I've been buying these from Brett for a few years now, I have some loaded up with powder in an Enfield cartridge box right now :)

I bought some of the earlier type ones but haven't fired any of those.

My Parker-Hale 3 bander loves them. I've fired 50 in a row, they all just glide down the bore

I'd never be able to make my own, so I occasionally order some. Brett is deployed so you can't get them for now.

The best I can do is lubing and sizing Minie balls and making the American type paper cartridges. The Pritchetts are very complex, with the clay plugs, the compression formed bullet, different types of paper etc.

I make kind of a knockoff for shooting shotgun slugs out of my .69 Smoothbore, with cigarette paper.
 
I've been talking to Brett over the last few weeks. I'll be trying another wheeze instead of clay. I have been told that one or other of the air-drying/setting modelling clay substitutes like FIMA makes a good 'bung'. I've also been given a few hundred wooden plugs, too.

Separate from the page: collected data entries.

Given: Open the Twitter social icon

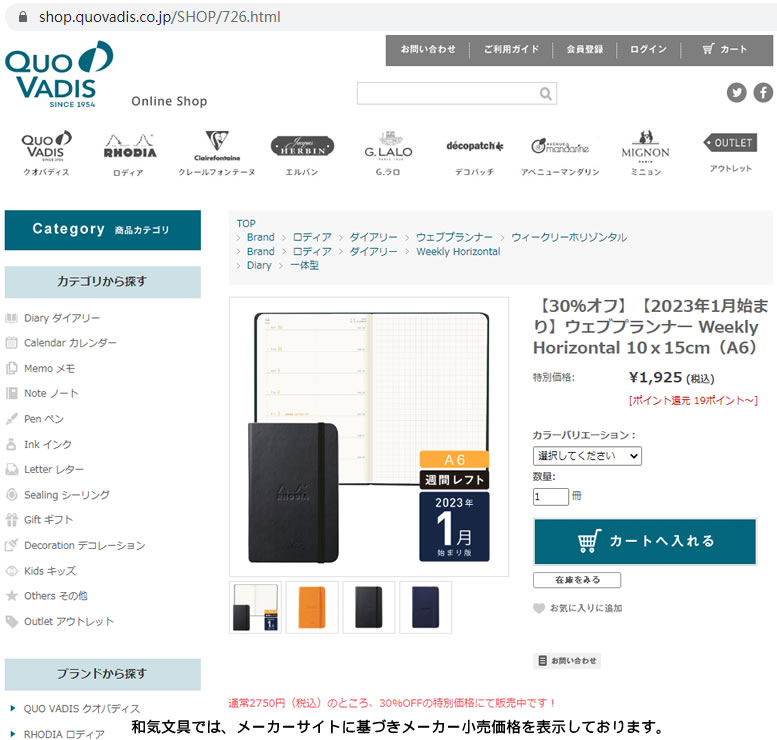Looking at the screenshot, I should tap(736, 93).
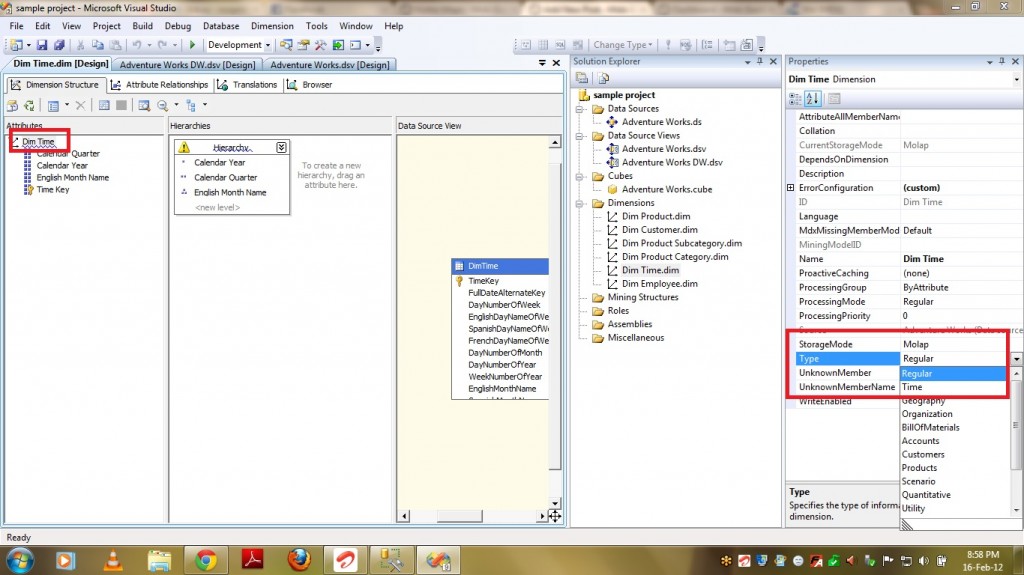
Task: Toggle Categorized view in Properties panel
Action: click(796, 98)
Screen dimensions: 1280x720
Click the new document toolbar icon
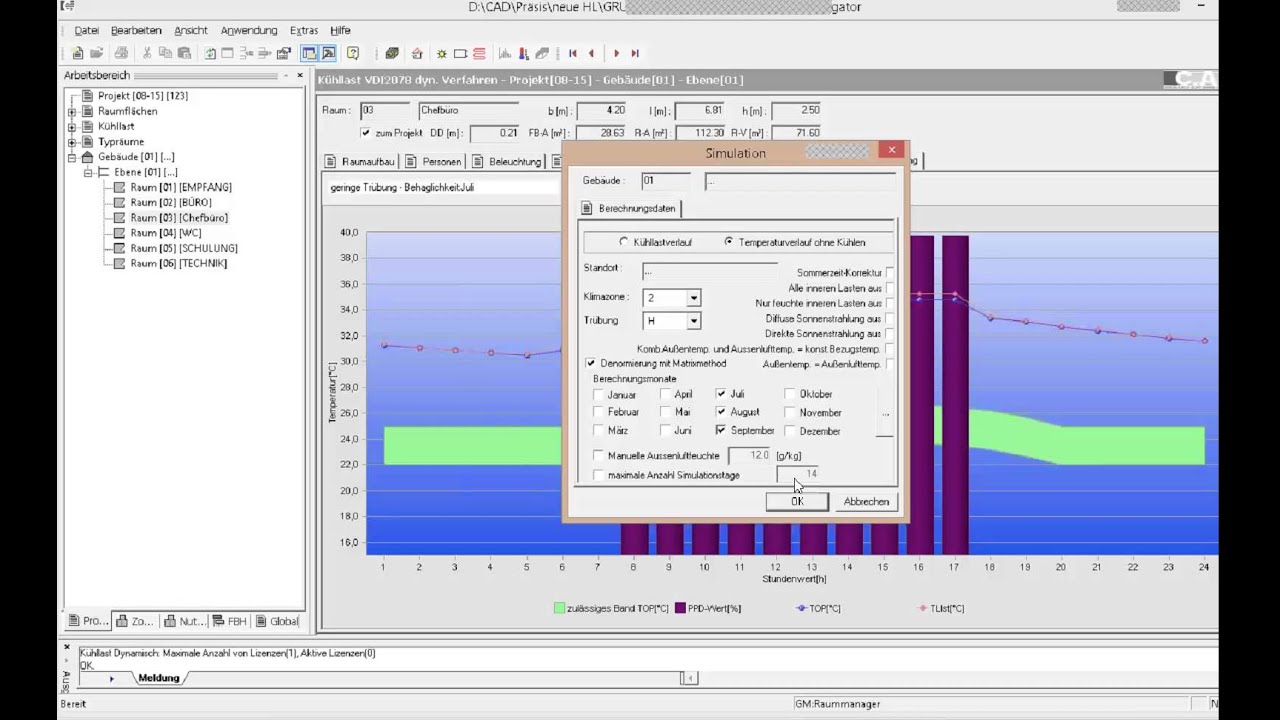pos(78,53)
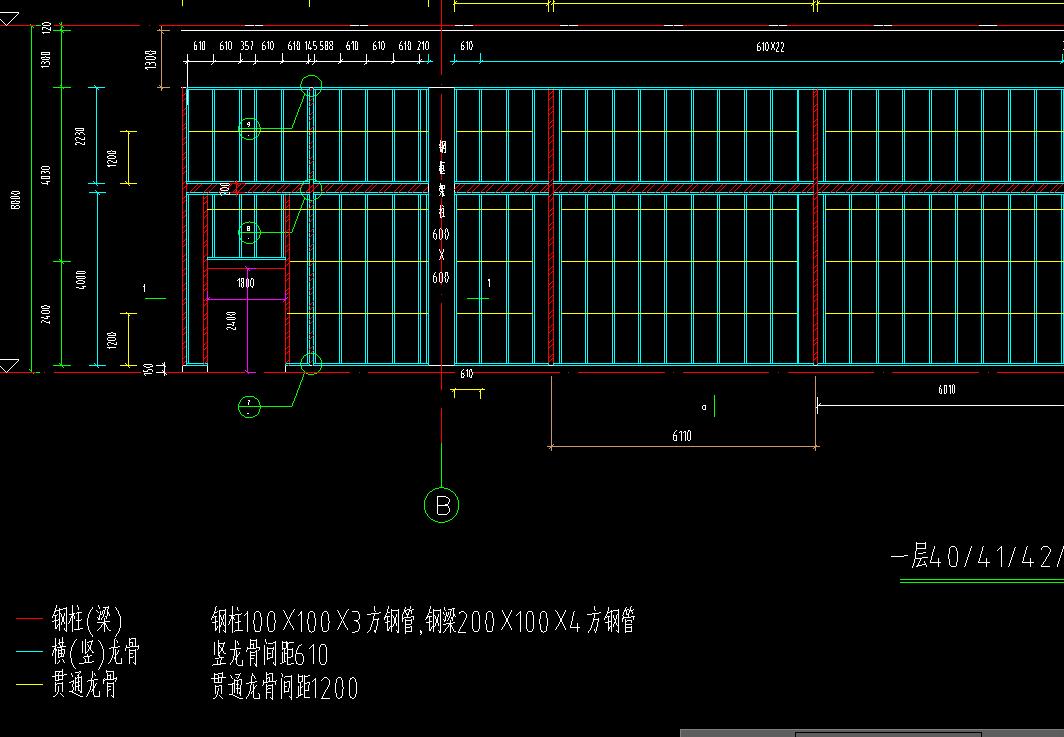The width and height of the screenshot is (1064, 737).
Task: Select detail callout bubble number 9
Action: click(249, 127)
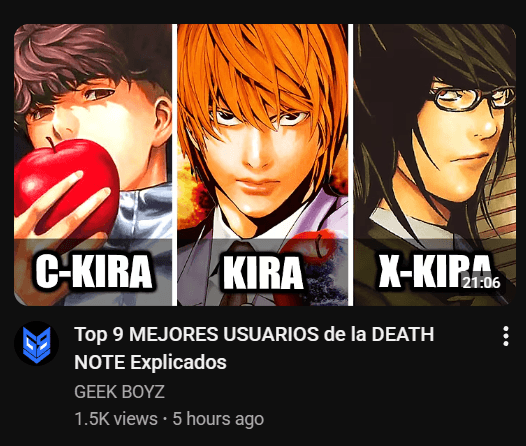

Here in UK, the same person has told me that L.E.M advertises a mould on E***. PM me for details - the maker ships anywhere, he says.
 
I'll send you a PM TF. Thanks for making the data available.

Those cartridges probably aren't cheap? I'm good at doing for myself, so a mold to cast them is my route. Besides, I'm all set up for casting already, and the cartridge patterns have been posted. I know where to come if there's trouble. LOL

Did you mean to say "wheeze", TF?
 
They look great in the cartridge box too.

I'm just enjoying the sight of them in there because it may be a while until I can get more of them .
 

Attachments

  • 20210716_203433.jpg
    20210716_203433.jpg
    92.6 KB
Remember that the Pritchett-made Volunteer rifle and the bullet used in it were de rigeur among the early British long-range target rifle shooters until the Metford bullet took over.
It wasn’t Pritchett, but Whitworth‘s example where long range target rifle shooters looked. Following principles established by Joseph Whitworth in the late 1850s, there developed a special class of ‘small-bore’ target rifle. The majority of these rifles were around .451 calibre, and the contemporay term ‘small-bore’ used to distinguish them from the ‘large-bore’ service rifle of .577 calibre. Makers of small-bore rifles in the early 1860s (before Metford) include Beasley, Edge, Henry, Kerr, Lancaster, Rigby, Turner & Whitworth.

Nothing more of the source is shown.